BEGIN

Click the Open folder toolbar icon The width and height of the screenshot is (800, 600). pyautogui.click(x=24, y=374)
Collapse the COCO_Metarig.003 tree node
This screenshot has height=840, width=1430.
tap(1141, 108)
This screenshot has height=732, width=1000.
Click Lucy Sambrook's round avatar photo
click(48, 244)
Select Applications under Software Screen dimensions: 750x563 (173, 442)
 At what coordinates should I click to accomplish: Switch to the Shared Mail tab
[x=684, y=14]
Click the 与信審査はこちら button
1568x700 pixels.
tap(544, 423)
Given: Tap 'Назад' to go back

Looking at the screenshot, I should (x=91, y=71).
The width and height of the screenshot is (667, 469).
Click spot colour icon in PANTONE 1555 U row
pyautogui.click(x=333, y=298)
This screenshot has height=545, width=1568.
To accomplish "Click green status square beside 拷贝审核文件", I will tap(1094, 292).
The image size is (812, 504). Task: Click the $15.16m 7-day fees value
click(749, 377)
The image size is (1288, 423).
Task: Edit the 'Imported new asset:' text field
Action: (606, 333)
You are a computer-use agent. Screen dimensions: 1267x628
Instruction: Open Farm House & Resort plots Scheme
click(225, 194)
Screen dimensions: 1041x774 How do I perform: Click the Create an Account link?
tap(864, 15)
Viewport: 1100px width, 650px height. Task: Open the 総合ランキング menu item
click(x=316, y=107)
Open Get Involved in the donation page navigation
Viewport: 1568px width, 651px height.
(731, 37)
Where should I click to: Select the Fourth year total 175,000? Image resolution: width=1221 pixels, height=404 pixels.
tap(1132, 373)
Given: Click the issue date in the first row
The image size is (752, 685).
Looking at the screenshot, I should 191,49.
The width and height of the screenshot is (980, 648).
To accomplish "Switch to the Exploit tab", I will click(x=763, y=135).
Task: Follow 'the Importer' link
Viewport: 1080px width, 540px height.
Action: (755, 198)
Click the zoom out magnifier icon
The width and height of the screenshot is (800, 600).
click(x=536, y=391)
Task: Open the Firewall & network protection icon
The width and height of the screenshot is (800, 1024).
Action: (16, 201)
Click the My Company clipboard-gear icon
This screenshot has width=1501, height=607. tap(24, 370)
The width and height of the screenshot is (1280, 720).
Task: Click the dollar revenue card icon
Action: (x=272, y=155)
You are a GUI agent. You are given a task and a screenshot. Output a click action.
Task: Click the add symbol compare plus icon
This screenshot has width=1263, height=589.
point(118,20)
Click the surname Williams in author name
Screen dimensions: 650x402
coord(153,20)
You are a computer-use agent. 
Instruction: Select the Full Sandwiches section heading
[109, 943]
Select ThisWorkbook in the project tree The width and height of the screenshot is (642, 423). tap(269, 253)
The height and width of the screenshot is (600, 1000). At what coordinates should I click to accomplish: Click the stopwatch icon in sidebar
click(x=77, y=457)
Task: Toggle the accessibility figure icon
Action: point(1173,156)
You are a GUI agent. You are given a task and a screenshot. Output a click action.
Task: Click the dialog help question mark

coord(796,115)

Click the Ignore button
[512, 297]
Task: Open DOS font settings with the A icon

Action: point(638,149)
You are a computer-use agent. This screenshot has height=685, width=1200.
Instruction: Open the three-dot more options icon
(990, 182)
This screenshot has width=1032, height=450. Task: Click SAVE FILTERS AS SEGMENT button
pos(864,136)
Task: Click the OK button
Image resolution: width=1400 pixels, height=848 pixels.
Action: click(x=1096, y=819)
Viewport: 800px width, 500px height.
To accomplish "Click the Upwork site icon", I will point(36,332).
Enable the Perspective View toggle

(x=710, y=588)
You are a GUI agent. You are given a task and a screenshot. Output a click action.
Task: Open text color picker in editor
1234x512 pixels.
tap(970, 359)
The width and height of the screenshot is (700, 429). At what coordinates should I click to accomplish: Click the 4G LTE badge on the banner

END

WHAT NEEDS TO BE DONE =
Whenever a line of the entries contains the string "tree", copy that line.

SOLUTION FOR THIS EXERCISE =
Collapse the COCO_Metarig.003 tree node
Select ThisWorkbook in the project tree The width and height of the screenshot is (642, 423). tap(269, 253)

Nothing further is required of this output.